BACKGROUND OF THE INVENTION

FIG. 5 shows an outline cross-section as to an example of a fuel injection valve of the accumulator injection system (a common-rail injection system). As shown in FIG. 5, the fuel injection valve 100 comprises: a nozzle 1 that is provided with at least one nozzle hole 4 which are placed at the tip part of the nozzle, thereby fuel is injected through the nozzle hole, and a nozzle needle (valve) 2 is fitted into the inner cylindrical space of the nozzle 1 so that the nozzle needle 2 slides in the inner cylindrical space with reciprocating movements; a spacer 6; and, a (fuel injection valve) body 7 to which the nozzle 1 and the spacer 6 are tightly attached by a nozzle holder 17, for example, by the screw mechanism of the nozzle holder.

While the nozzle needle 2 is being pressed on a valve seat 5a of the nozzle 1, the fuel injection valve is kept under a closed condition. The nozzle needle 2 is annexed to a needle spring shoe 8a above the nozzle needle 2 and a push rod 8b that is placed above the a needle spring shoe 8a and fitted into the inner cylindrical space of the fuel injection valve body 7 so that the push rod slides in the inner cylindrical space with reciprocating movements. The numeral 9 denotes a needle spring that presses the nozzle needle 2 against the valve seat 5a, namely, the needle spring determines the opening pressure of the nozzle needle valve.

The numeral 11 denotes a fuel inlet piece in which a fuel inlet passage 12 is formed. The fuel inlet passage 12 communicates with a fuel passage 14a and a fuel passage 14b that are formed in the fuel injection valve body 7, thereby the fuel passage 14a communicates with a fuel sump 5 that is a space filled with fuel in the nozzle and surrounds the nozzle needle 2.

On the other hand, the fuel passage 14b communicates with a backward space of the push rod 8b, namely, a space above the push rod 8b via an orifice 13; thus, with a fuel pressure in the backward space, the push rod 8b, the needle spring shoe 8a and the nozzle needle can be thrust downward toward the valve seat (in the case where the needle valve is closed).

The numeral 14 denotes a solenoid that actuates a pilot needle valve locating at an upper side of the fuel injection valve; when the pilot needle valve is closed, the pressure in the space above the push rod holds so that the nozzle needle 2 is closed; on the other hand, when the pilot needle valve is opened, the pressure in the space above the push rod is released so that the nozzle needle 2 is opened. Thus, the fuel injection timing is controlled. In addition, the numeral 24 denotes a fuel drain passage.

In the fuel injection valve 100 as described above, when the solenoid 14 activates the pilot needle valve, a passage 10 is opened; at the same time, the fuel from the fuel inlet passage 12 is supplied toward the fuel sump 5 through the fuel passage 14a; then, the fuel pressure force acts on the nozzle needle 2 from the lower side thereof; thus, the nozzle needle comes apart from the valve seat 5a, and the fuel is injected into the combustion chamber through the nozzle hole 4.
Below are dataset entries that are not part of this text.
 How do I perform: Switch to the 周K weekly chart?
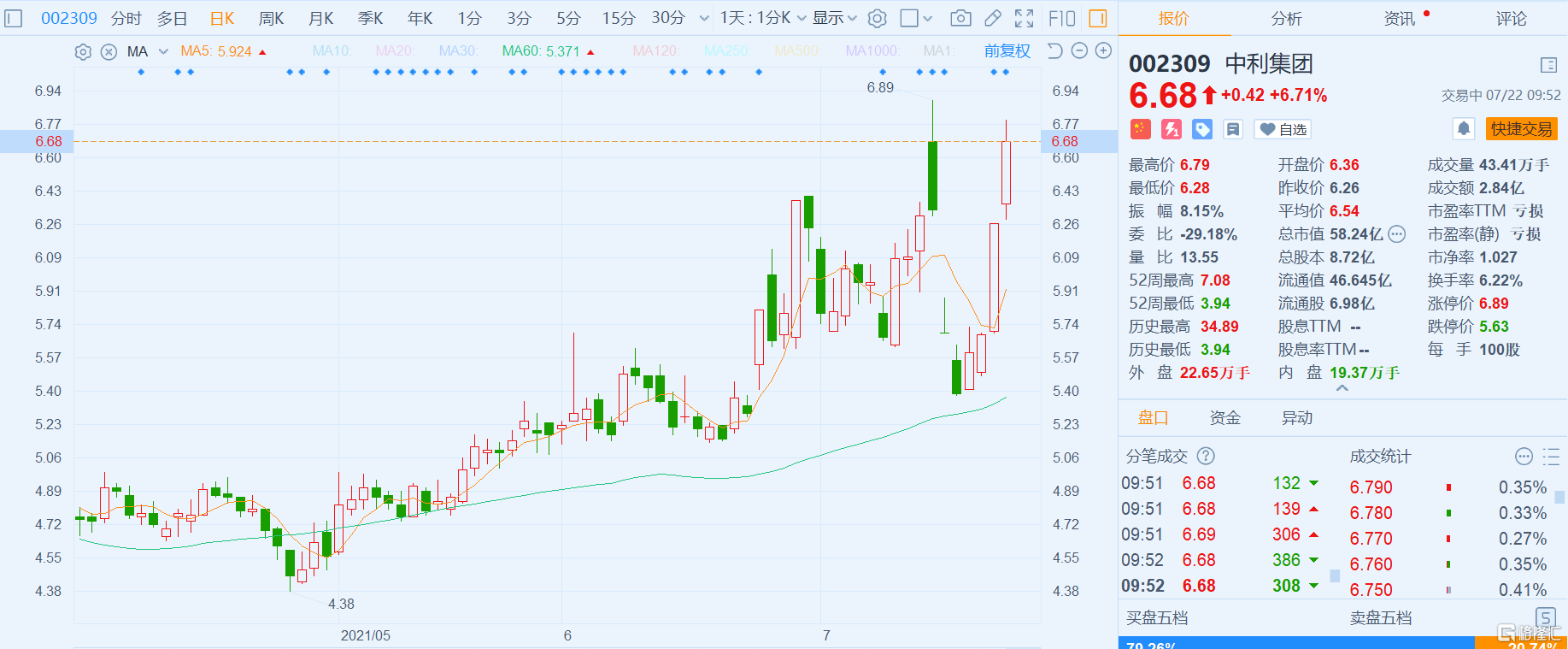271,18
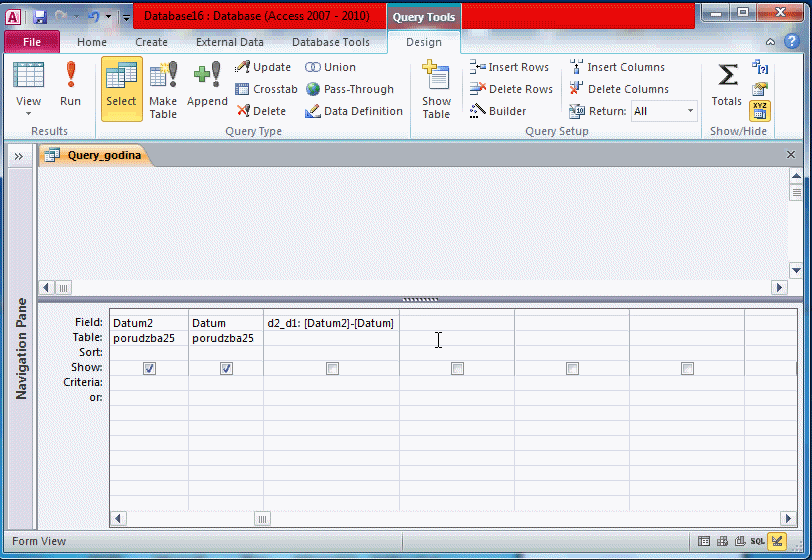The image size is (812, 560).
Task: Click the d2_d1 expression field cell
Action: pyautogui.click(x=331, y=323)
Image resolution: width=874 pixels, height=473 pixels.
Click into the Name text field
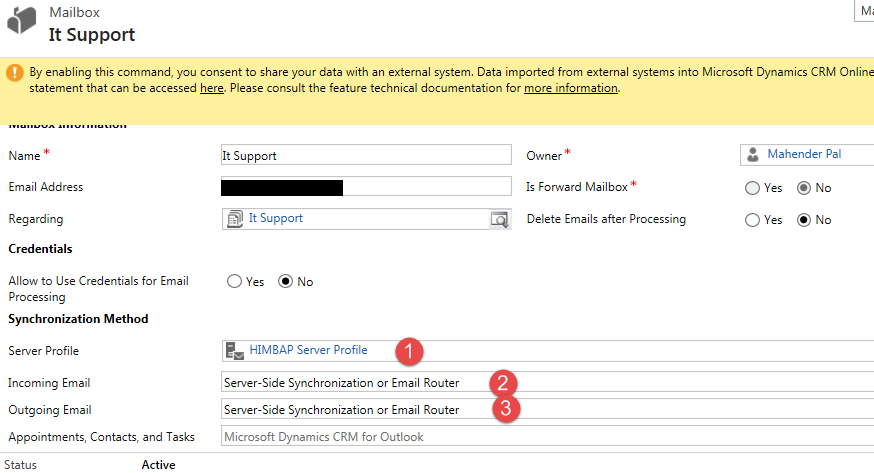point(365,156)
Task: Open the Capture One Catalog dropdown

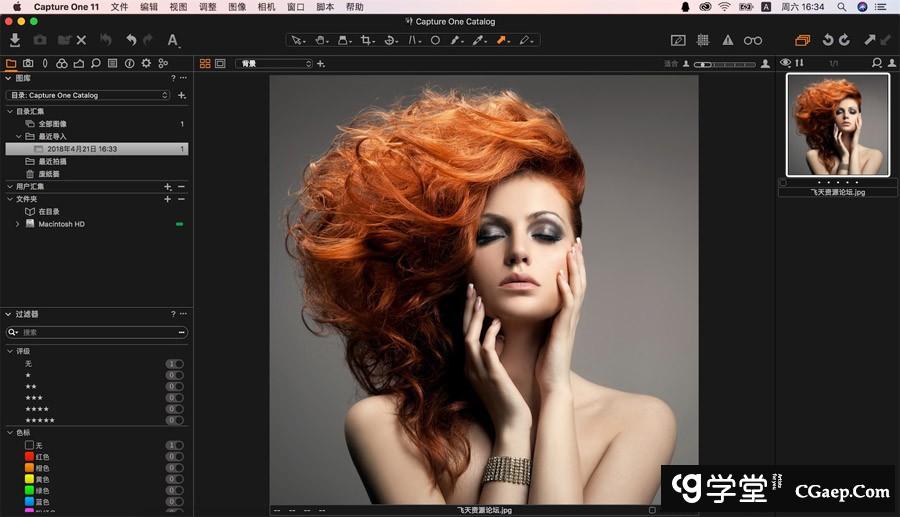Action: click(x=88, y=95)
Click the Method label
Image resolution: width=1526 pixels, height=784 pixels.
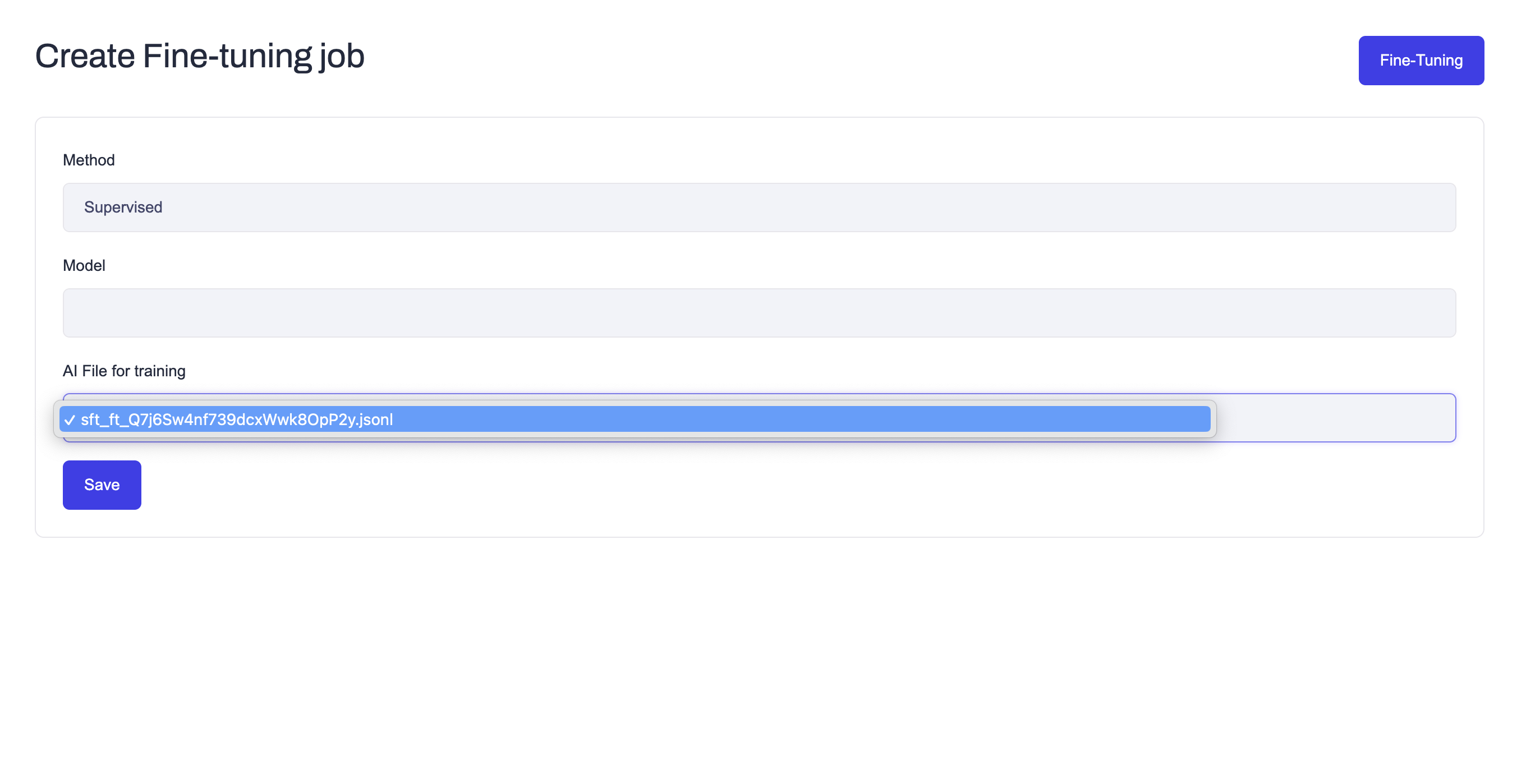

Further, the patent reference 1 (JP2000-27734) discloses an example as to the fuel injection valve of the accumulator injection system, whereby the steep rising of the fuel injection rate is restrained so as to reduce the nitrogen oxide generation (NOx generation).

FIGS. 6, 6(A), 6(B) and 6(C) explain the state of the fuel injection as to the fuel injection valve 100 of the accumulator injection system (i.e. a common-rail injection system) as depicted in FIG. 5.
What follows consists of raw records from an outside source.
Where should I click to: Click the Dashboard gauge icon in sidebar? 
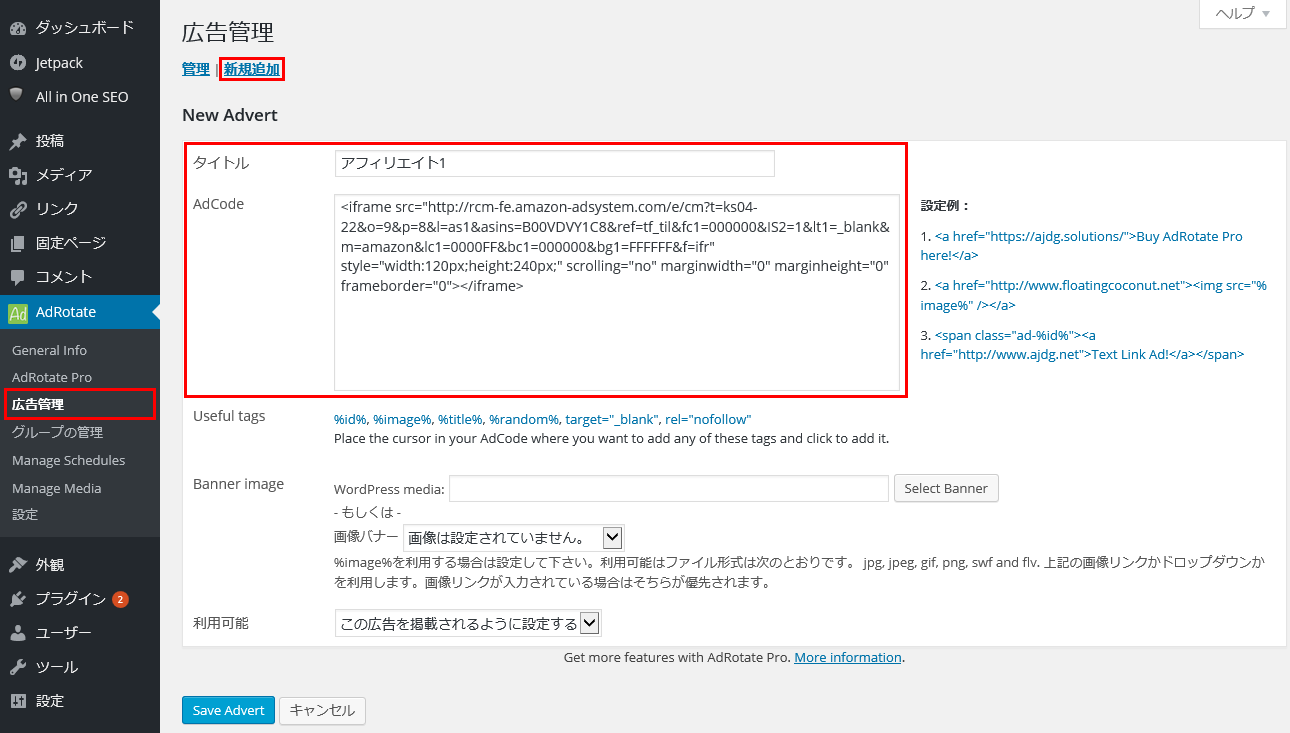[x=18, y=28]
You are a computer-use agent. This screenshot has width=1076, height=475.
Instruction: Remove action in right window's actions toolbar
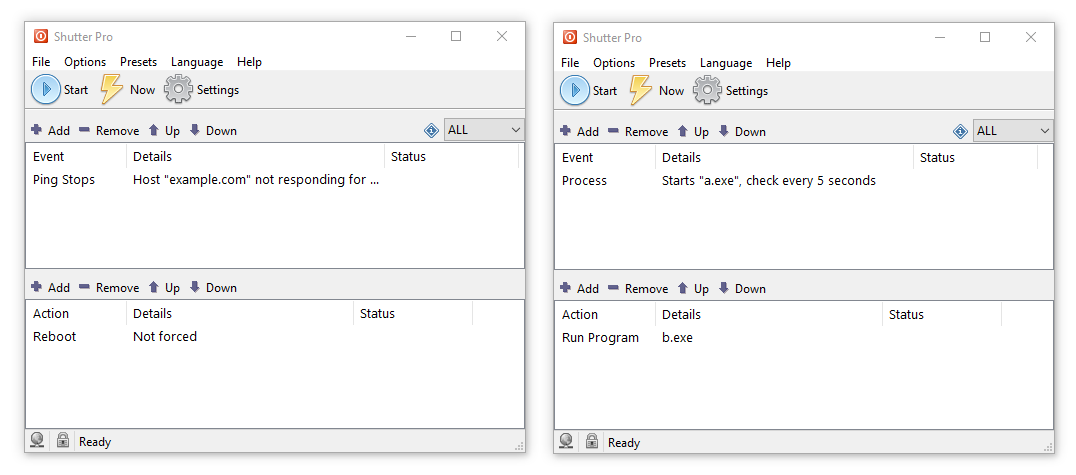pyautogui.click(x=638, y=289)
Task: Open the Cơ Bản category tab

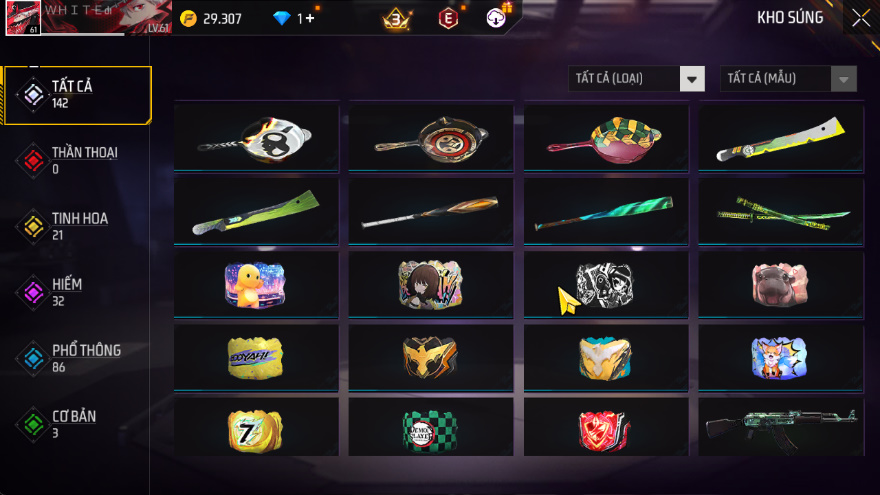Action: point(76,424)
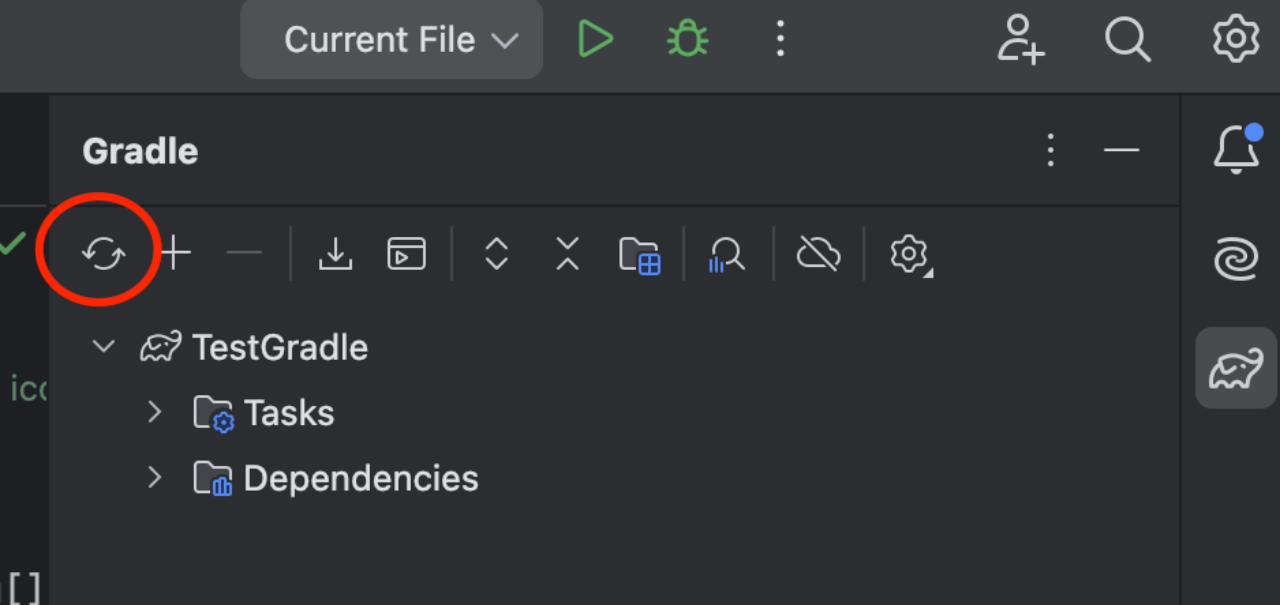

In FIG. 6, when the fuel injection valve 100 of the accumulator injection system (i.e. the common-rail injection system) is about to stop an injection shot, a high pressure fuel injection rate (see FIG. 6(C)) is maintained until the moment before the injection shot is completed in order to inject the highly pressurized fuel that is accumulated in the common-rail; under such a condition, the nozzle needle 2 is going to sit on the valve seat 5a so that the fuel injection valve closes. In this connection, FIG. 4(A) depicts the change as to the lift of the nozzle needle 2.

As explained above, the change of the fuel injection rate during the nozzle needle closing is so great that a high surge pressure S is caused in the high-pressure fuel lines (such as a high-pressure line 19, the fuel passage 14a and the fuel passage 14b ) as depicted in FIG. 4(B).

The larger the capacity of the fuel injection valve, the more remarkable the surge pressure S. When the level of the surge pressure S exceeds an allowable limit, the fuel injection performance is spoiled and the strength of the components of the injection valves is impaired.

SUMMARY OF THE INVENTION

In view of the above-stated conventional technologies and anticipated solutions thereof, the present disclosure aims at providing a fuel injection valve of the accumulator injection system, whereby the surge pressure caused by the change of the fuel injection rate when the nozzle needle valve is going to close is reduced; the deterioration as to the fuel injection performance and the strength of the injection valve components the deterioration which is caused by the surge pressures is restrained.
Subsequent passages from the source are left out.